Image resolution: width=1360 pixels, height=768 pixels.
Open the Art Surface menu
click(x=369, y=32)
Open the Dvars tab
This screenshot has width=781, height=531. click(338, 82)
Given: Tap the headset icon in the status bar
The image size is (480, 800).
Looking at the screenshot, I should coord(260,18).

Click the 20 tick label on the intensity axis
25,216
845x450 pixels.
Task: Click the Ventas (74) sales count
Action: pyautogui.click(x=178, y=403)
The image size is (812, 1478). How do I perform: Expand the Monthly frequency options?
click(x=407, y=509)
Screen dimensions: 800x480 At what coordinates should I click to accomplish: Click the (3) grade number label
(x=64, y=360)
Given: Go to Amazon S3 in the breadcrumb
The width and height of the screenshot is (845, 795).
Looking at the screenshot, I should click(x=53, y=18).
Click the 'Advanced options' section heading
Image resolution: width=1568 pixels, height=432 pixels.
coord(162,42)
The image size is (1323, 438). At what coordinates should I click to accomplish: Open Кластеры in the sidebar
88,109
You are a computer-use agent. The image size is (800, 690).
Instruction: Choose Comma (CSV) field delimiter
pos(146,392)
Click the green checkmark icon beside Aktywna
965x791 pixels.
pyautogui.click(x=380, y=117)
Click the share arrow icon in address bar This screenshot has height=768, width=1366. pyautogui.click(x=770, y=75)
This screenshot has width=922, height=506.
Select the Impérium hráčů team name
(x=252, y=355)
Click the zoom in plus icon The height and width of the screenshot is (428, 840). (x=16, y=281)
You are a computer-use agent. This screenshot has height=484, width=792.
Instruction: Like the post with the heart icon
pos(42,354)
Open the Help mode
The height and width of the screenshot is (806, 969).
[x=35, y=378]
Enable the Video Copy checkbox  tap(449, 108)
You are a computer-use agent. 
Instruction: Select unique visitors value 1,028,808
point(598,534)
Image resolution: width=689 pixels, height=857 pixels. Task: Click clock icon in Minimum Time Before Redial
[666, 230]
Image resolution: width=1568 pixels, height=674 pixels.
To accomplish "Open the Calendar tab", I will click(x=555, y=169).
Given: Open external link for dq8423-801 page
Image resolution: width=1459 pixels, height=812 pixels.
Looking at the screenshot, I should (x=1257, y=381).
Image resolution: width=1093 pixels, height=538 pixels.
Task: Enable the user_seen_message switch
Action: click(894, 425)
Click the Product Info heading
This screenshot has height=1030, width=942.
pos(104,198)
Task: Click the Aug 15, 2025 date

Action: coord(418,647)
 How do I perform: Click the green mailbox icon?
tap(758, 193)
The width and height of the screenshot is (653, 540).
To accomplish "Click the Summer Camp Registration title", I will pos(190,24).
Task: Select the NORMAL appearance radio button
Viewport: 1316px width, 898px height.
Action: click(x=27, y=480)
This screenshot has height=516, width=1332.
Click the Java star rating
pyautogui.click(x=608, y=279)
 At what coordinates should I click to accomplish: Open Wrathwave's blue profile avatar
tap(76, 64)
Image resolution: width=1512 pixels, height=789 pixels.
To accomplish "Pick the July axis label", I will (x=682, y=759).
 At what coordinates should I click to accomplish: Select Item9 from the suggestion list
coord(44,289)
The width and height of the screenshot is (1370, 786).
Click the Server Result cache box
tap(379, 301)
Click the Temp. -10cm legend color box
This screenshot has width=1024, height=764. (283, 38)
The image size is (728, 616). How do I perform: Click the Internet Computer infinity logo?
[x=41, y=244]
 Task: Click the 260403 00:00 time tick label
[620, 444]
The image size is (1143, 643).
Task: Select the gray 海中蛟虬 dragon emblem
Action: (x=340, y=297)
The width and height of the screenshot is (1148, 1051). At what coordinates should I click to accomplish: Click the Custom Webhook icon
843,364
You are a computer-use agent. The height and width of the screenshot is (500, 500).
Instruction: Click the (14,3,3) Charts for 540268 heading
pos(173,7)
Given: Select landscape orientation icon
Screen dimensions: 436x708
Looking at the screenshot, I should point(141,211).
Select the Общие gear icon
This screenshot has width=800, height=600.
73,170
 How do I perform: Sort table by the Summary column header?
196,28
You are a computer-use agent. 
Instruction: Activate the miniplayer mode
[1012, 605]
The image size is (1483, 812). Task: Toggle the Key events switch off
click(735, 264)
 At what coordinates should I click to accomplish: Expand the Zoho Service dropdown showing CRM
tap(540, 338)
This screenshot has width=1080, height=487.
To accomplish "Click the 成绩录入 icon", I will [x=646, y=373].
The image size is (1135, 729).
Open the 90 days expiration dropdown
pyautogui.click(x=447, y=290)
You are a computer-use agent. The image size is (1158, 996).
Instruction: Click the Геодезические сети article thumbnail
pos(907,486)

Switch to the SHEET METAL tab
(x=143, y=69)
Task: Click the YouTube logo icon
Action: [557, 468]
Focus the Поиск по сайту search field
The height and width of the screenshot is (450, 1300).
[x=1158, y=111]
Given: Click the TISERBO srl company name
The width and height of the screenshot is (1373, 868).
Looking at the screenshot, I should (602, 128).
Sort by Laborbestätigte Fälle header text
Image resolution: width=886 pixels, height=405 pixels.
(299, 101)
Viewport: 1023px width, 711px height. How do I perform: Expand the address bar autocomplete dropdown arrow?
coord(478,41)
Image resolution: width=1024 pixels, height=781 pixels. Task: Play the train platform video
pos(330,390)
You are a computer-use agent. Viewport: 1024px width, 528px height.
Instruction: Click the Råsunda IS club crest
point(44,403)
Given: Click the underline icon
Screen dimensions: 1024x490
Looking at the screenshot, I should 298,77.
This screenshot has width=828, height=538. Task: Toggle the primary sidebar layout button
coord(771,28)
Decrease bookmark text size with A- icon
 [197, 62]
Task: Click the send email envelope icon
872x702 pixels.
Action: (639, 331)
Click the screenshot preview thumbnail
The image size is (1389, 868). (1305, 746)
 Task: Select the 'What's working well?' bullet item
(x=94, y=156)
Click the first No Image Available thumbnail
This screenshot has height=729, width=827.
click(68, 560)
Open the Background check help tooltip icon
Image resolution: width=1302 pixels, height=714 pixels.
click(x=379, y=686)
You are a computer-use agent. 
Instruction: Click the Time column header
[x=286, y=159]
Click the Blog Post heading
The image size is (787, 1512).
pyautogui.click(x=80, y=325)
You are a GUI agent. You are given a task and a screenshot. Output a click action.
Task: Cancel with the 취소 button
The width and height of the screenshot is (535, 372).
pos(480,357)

Your assignment =>
Send back exactly the lines of the listing above starting at the one with "Given: Open external link for dq8423-801 page" and ending at the one with "The width and height of the screenshot is (1370, 786).", inclusive, and no others.

Reply to the task =>
Given: Open external link for dq8423-801 page
Image resolution: width=1459 pixels, height=812 pixels.
Looking at the screenshot, I should (x=1257, y=381).
Image resolution: width=1093 pixels, height=538 pixels.
Task: Enable the user_seen_message switch
Action: click(894, 425)
Click the Product Info heading
This screenshot has height=1030, width=942.
pos(104,198)
Task: Click the Aug 15, 2025 date

Action: coord(418,647)
 How do I perform: Click the green mailbox icon?
tap(758, 193)
The width and height of the screenshot is (653, 540).
To accomplish "Click the Summer Camp Registration title", I will pos(190,24).
Task: Select the NORMAL appearance radio button
Viewport: 1316px width, 898px height.
Action: click(x=27, y=480)
This screenshot has height=516, width=1332.
Click the Java star rating
pyautogui.click(x=608, y=279)
 At what coordinates should I click to accomplish: Open Wrathwave's blue profile avatar
tap(76, 64)
Image resolution: width=1512 pixels, height=789 pixels.
To accomplish "Pick the July axis label", I will (x=682, y=759).
 At what coordinates should I click to accomplish: Select Item9 from the suggestion list
coord(44,289)
The width and height of the screenshot is (1370, 786).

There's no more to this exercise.